公民与道德的对话不是一次性的,更非当下即时性的,而是一场持续性的探讨与反思;从对话的场域到内容,都以公民主体之“在”为前提,以道德维度之介入为主线,以视阈的宏观审视和分域透视为方法,而以形上的价值期许和形下的道德践行为旨归。我们常说公民道德建设是一项系统工程,首先就在于公民与道德作为可以对话的双方,不但各自统摄和折射出具有复杂意蕴的价值载体和价值评价体系,而且有二者的交互作用所涉及的方方面面的考量。作为对话可以预期的效果和功能,我们着眼于当代公民道德的稳步改进和提升,而寄希望于价值关照下的真实践行。在此,我们无意给出所谓的可行性和确定性路径依赖,而是本着反映公民与道德对话的长期性和持续性原则,做出具有理性和合理尺度的理解。

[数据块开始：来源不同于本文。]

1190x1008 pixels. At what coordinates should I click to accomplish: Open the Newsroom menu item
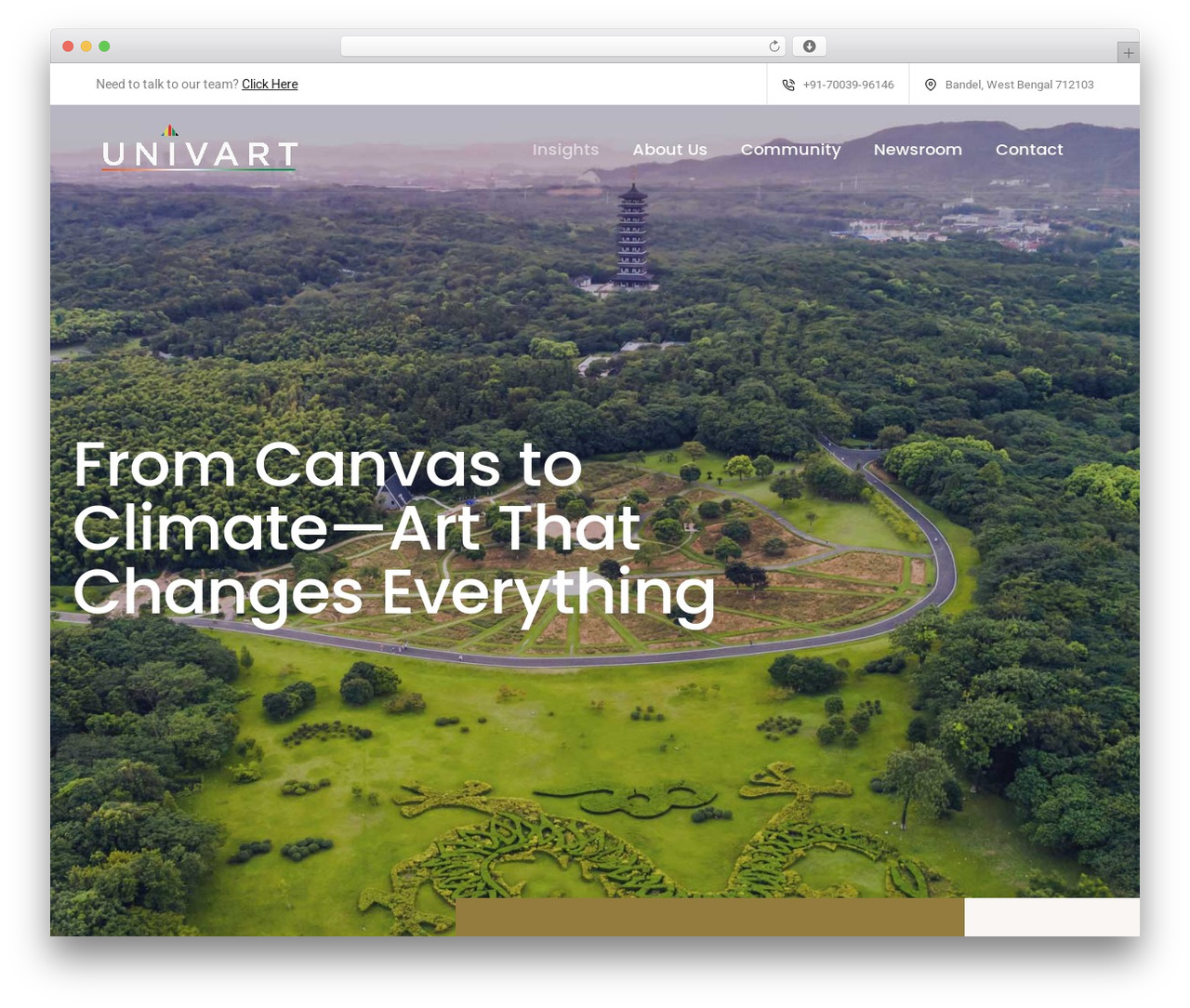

首先,公民道德的践行与提升,需要健全和行之有效的制度与法律保障。事实上,关于如何引导公民德性和价值规范方面,制度、法律与道德之间的论争一直都在进行。而三者之中谁都不能单独成为决定力量,而应在其致力于关注的共同目标上相互配合,协调应对,发挥不同调节手段的合力作用。在公民道德建设的旨归上,作为强约束手段的制度与法律,毫无疑问将给道德提供不可或缺的支持,即对公民道德建设的具体实施和相关环节作出规定与安排,使得公民道德的教育和建设本身提高到法律支持和制度保障的地位与高度,甚至可以在法律和制度的框架内作出道德督促和道德评价。从三者的互动角度而言,道德和法律、制度都作为人类社会生活中不可或缺的规范形式和调节手段,它们在调节方式上虽表现出明显的差异,但却又体现着彼此间强烈的互补性。这又进一步决定了法律和制度不仅可以而且应该为道德建设提供支持和保证,并可让道德本身经过法律化和制度化过程,即纳入法制化和制度化的轨道中,转化为相关具体的规则与条文,在长期的推行和贯彻中促进公民道德的养成。因为道德建设作为一项系统工程,它的有效推行总要靠相关的载体和施行方式才能可视化、具体化、可评化与可持续化。客观地说,这是推进公民道德建设最行之有效的途径和方式之一,也是值得当下的理论工作者和制度执行者认真对待和反思的课题。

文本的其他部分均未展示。